Che noi andiamo in caccia o in fuga; che temiamo sventura o ci affatichiamo per la gioia, è in sostanza tutt'uno; la preoccupazione della volontà ognora esigente, sotto qualsivoglia aspetto, empie e agita perennemente la conscienza; e senza pace nessun benessere è mai possibile. Così posa il soggetto del volere senza tregua sulla volgente ruota d'Issione, attinge ognora col vaglio delle Danaidi, è l'eternamente struggentesi Tantalo.

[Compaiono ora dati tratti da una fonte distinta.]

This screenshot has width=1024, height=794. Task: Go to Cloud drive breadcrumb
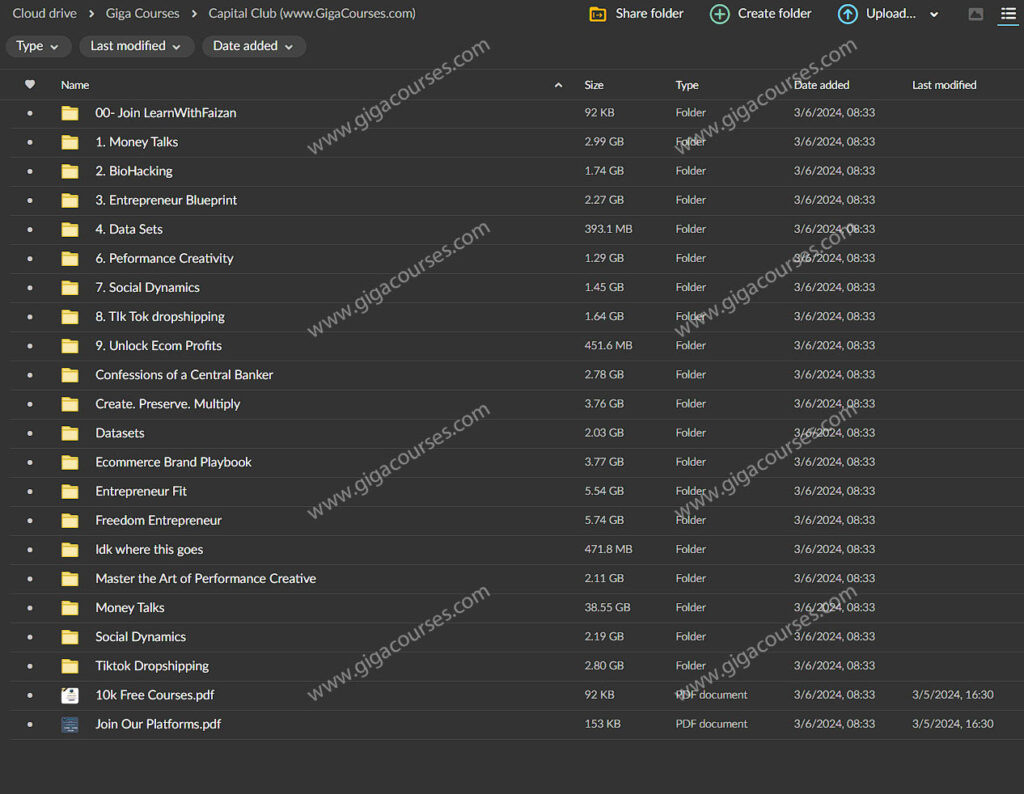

Ma quando una causa esteriore, o un'interna disposizione ci trae all'improvviso fuori dall'infinita corrente del volere, e la conoscenza sottrae alla schiavitù della volontà, e quando l'attenzione non è più rivolta ai motivi del volere, bensì percepisce le cose sciolte dal loro rapporto col volere, ossia le considera senza interesse, senza soggettività, in modo puramente obiettivo, dandosi tutta ad esse, in quanto esse sono pure rappresentazioni e non motivi: allora sopravviene d'un tratto, spontaneamente, la pace ognora cercata sulla prima via, la via del volere, e ognora sfuggente; e noi ci sentiamo benissimo. È lo stato senza dolore, che Epicuro lodò come il massimo bene, e come condizione degli Dei: poiché noi siamo, per quell'istante, liberati dalla bassa ansia della volontà, celebriamo il sabba dei lavori forzati; e la ruota d'Issione si ferma.

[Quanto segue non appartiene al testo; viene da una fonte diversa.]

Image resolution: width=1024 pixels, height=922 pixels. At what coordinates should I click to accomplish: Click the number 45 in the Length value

Ed è questo appunto lo stato, ch'io ho descritto più sopra come necessario per la conoscenza dell'idea quale pura contemplazione, assorbimento nell'intuizione, smarrimento di sé nell'oggetto, oblio d'ogni individualità, abolizione della conoscenza che segue il principio di ragione e soltanto le relazioni afferra; è lo stato, in cui d'un subito e indissociabilmente s'innalza il singolo oggetto intuito all'idea della sua specie, e l'individuo conoscente a puro soggetto del conoscere fuori della volontà; sì che entrambi, in quanto tali, non stanno più nella corrente del tempo e di tutte le altre relazioni.